Something of a religious holiday for baseball fans like Hardy, Opening Day is now another reminder of what Americans have given up in the collective effort to save lives.
"Without baseball and without sports in general, the Warriors for instance, it's one more hole that we have to fill," Hardy said.
Want to play some recreational baseball, just to get outside? That is, of course, forbidden by city order. Even if you just wanted to commiserate over the lack of baseball, the city's classic haunts are out of the question for the foreseeable future.
But the absence of Opening Day also brought reminders that in the absence of team sports, San Francisco is not lacking for shared purpose.
"We would be doing all sorts of offshoots, from those parties, and it would be a different story in San Francisco," said Mags Teskey, president of Taste Catering. "But here we are."

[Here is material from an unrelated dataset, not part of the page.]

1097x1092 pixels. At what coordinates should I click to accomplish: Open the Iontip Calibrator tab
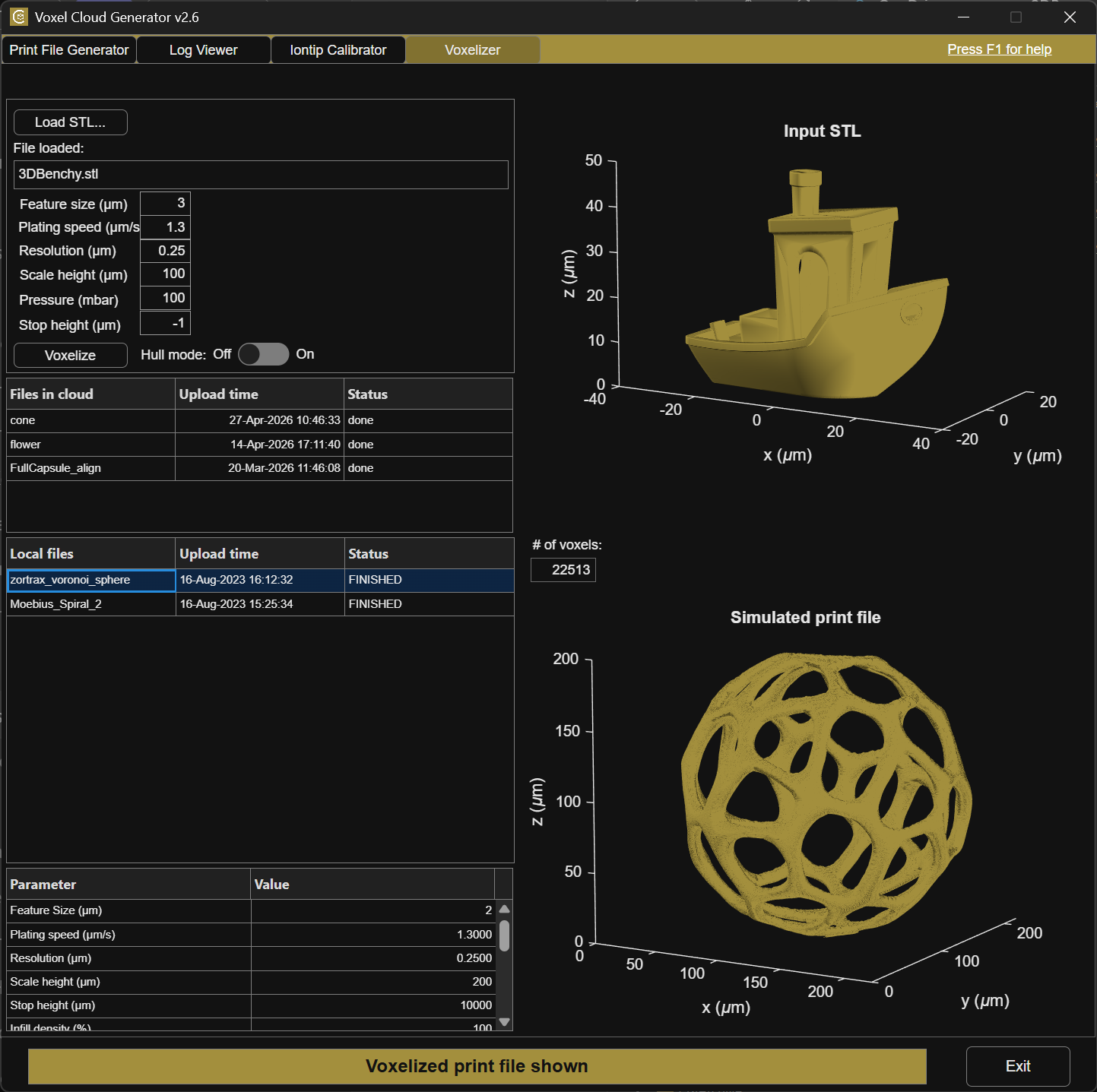pyautogui.click(x=338, y=50)
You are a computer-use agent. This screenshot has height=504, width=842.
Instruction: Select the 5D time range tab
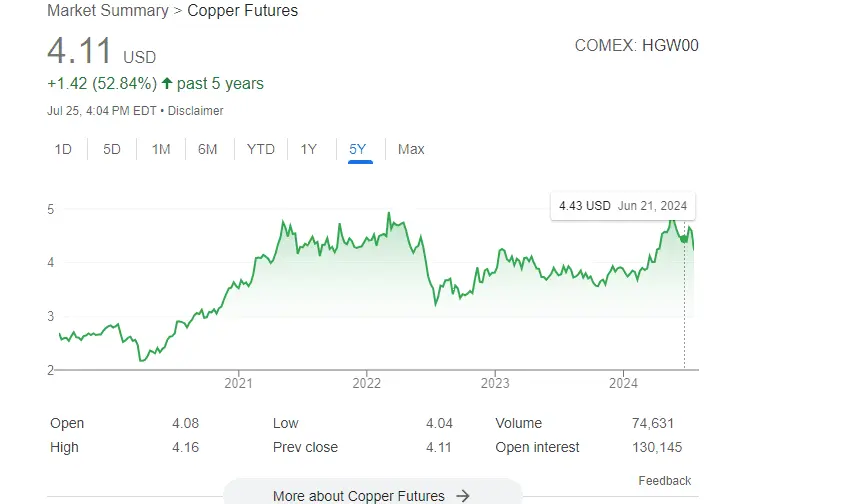(112, 149)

Taste is the kind of business that would be serving up Opening Day parties. Instead, they have hired back some of their staff and re-purposed the entire operation.
"We are delivering the meals to needy people," Teskey said. "We mobilize to send out 1,000 meals yesterday, thousand meals today, 1,000 meals tomorrow, and so on and so forth. Until our resources run out."
"And the longer this goes on the more will find ourselves a time on our hands, and we can find other ways to help people," Hardy said. "I know my partner is cooking some food and taking that to friends and things like that."
So while the ballpark is quiet, there is certainly plenty to do--the serious business of teamwork, if you will. Until that is resolved, baseball, and the friends we share it with, will have to wait.